Am Deich steht ein unscheinbarer Container, in dem C-Lion-1 aus dem Boden kommt und terminiert ist.

Der finnische IP-Carrier will mit dem Kabel einen Bedarf decken, der gerade erst so richtig entsteht: Immer mehr IT-Unternehmen entdecken Nordeuropa als idealen Standort für ihre Rechenzentren. Google beispielsweise hat bereits mehr als eine Milliarde Euro in sein finnisches Datacenter bei Hamina investiert. Facebook baut sein ohnehin schon riesiges Rechenzentrum im nordschwedischen Lulea immer weiter aus. Der deutsche Server-Hoster Hetzner Online errichtet in diesem Jahr auf 150 000 Quadratmeter Grundfläche bei Tuusula, etwa 20 Kilometer nördlich von Helsinki, einen Datacenterpark.

Grün, billig, kalt

Zwei Faktoren beflügeln den Datacenter-Boom in Nordeuropa: das Klima und vor allem die Energiepreise. Kalte Außenluft senkt Kosten für die Kühlung. Facebook kommt in Nordschweden beispielsweise ganz ohne Klimaanlagen aus. Hetzner hatte auch in Schweden und Island nach einem Standort gesucht, sich dann aber für Finnland entschieden. Nirgends sonst sei der Preis für grünen Strom so stabil günstig wie dort, erklärte Firmenchef Martin Hetzner im Gespräch mit c’t: „Wir haben in Deutschland dreimal so hohe Energiekosten.“

Hetzner betreibt an seinen deutschen Standorten derzeit fast 200 000 Kunden-Server. Die dafür notwendige Energie ist der größte Kostenfaktor. Eine Verlagerung der Datacenter ins nahe Frankreich, wie sie einige deutsche Provider gerade vollziehen, stand laut Hetzner nie zur Diskussion: „Dort ist der Strom zwar auch billiger, aber es ist eben Atomstrom.“ Außerdem sei man mit dem finnischen Standort nah an den Wachstumsmärkten in Osteuropa und Russland. Einen Umzug von Servern von Deutschland nach Finnland gäbe es aber nicht.
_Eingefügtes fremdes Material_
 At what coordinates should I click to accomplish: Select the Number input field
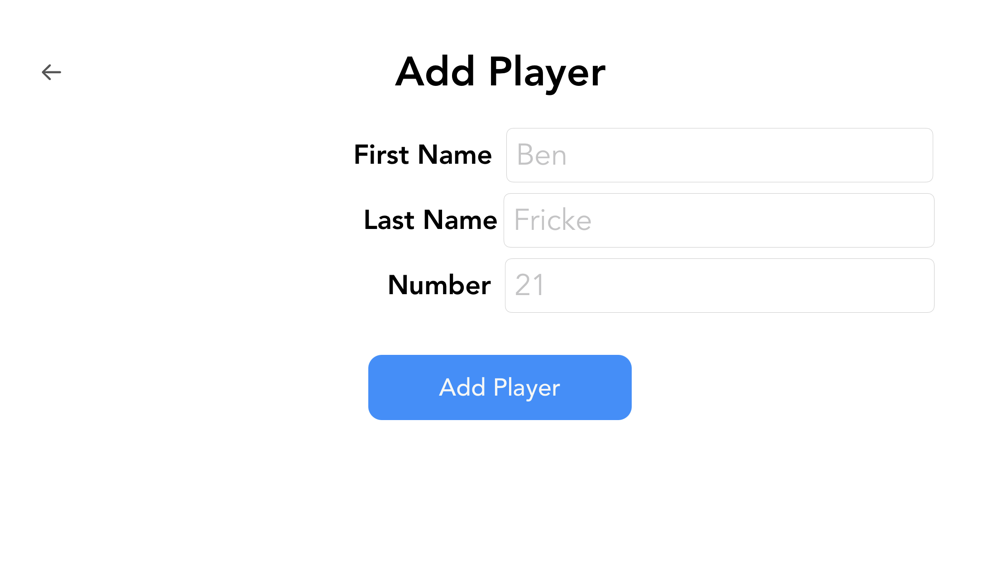coord(719,285)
Die Betreiber von Rechenzentren sind auf möglichst latenzarme Verbindungen zu den zentralen europäischen Datenkreuzen in Frankfurt und Amsterdam angewiesen – dort also, wo sich der Großteil der Kunden befindet. Hetzner hat als erstes Nägel mit Köpfen gemacht und sich in das C-Lion-Projekt eingekauft. Der Mittelständler sicherte sich exklusiv eines der acht Glasfaserpaare, um das neue Rechenzentrum an den eigenen Glasfaserring anzuschließen, der die bestehenden Standorte Nürnberg, Falkenstein und Gunzenhausen mit dem De-Cix in Frankfurt verbindet.

Daten-Pipeline

Anhand eines Musters zeigt Alcatel-Lucent den Aufbau des C-Lion-Kabels. Acht dünne Glasfaser-Paare (ganz oben) transportieren die Daten.
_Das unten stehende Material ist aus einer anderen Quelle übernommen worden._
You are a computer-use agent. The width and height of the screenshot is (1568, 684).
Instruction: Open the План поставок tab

Hetzner ist bislang einzige Kunde auf dem C-Lion-Kabel. Man führe aber konkrete Gespräche mit weiteren potenziellen Kunden, betonte Joensuu. Die Cinia-Gruppe gehört zu 77 Prozent dem Staat Finnland, der sich mit 20 Millionen Euro an dem C-Lion-Projekt beteiligt hat. Weitere 40 Millionen kamen von privaten Investoren. Die Europäische Kommission hatte dem Projekt begeistert zugestimmt. Wichtig sei ihr ein diskriminierungsfreier Zugang für Kunden gewesen. Den Zuschlag für die Fertigung und Verlegung von C-Lion-1 erhielt Alcatel-Lucent.
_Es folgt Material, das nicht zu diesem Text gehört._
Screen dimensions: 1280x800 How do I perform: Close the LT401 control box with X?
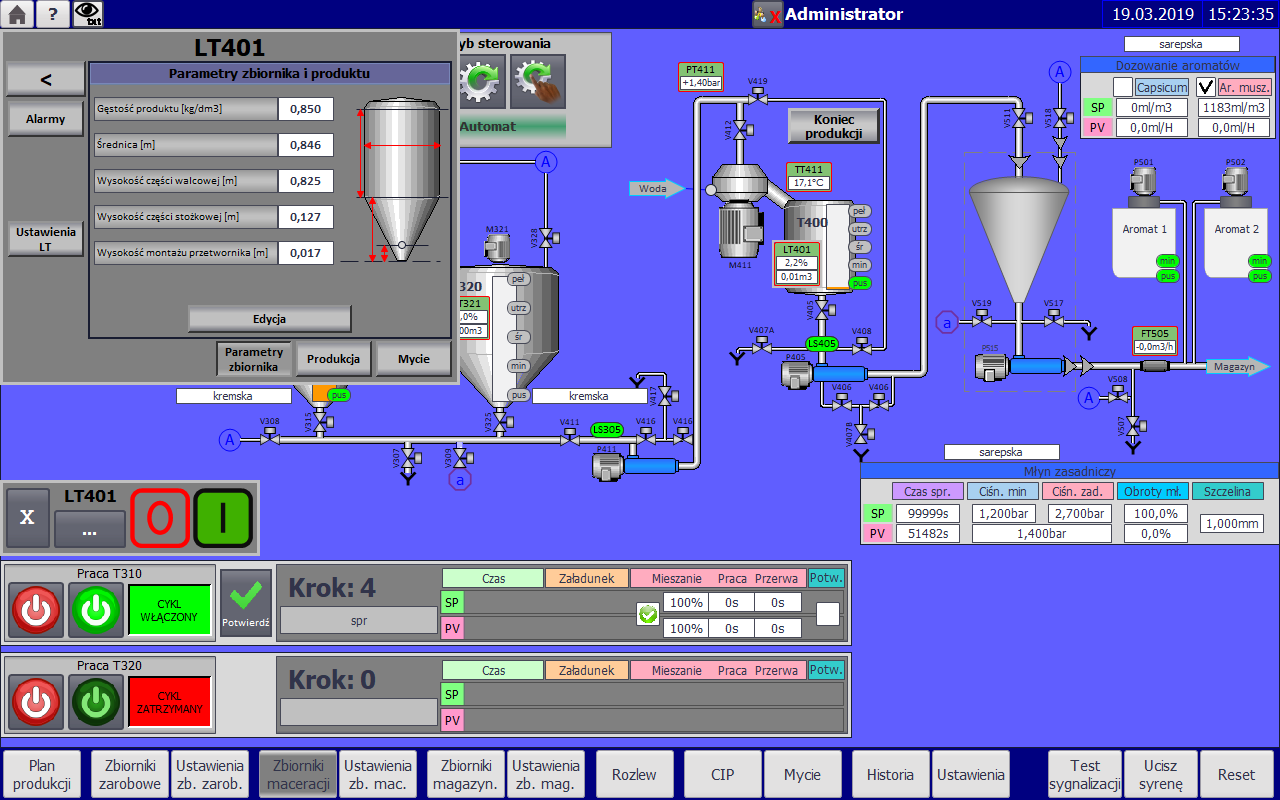click(28, 518)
800 Kilometer der Strecke durch die Baltische See verläuft entlang der Nord-Stream-Pipeline, die Europa mit russischem Erdgas versorgt. Entlang dieser Route ist der Meeresboden bereits sondiert, was Zeit und Kosten gespart hat. Die Herstellung des Kabels begann Anfang 2015 im französischen Calais und nahm sieben Monate in Anspruch. Danach musste es auf zwei riesige Spindeln gewickelt und aufs Verlegeschiff verbracht werden.

Am 12. Oktober begann die Mission auf der Helsinki vorgelagerten Insel Santahamina, wo das Kabel auf finnischer Seite terminiert ist. Ein Untersee-Pflug zog die einen Meter tiefe Schneise für das Kabel in den Meeresgrund. Im Abstand von durchschnittlich 80 Kilometer frischen optische Signalverstärker das Signal auf. Den dazu nötigen Strom führt das Kabel selbst in einer Schicht der Ummantelung.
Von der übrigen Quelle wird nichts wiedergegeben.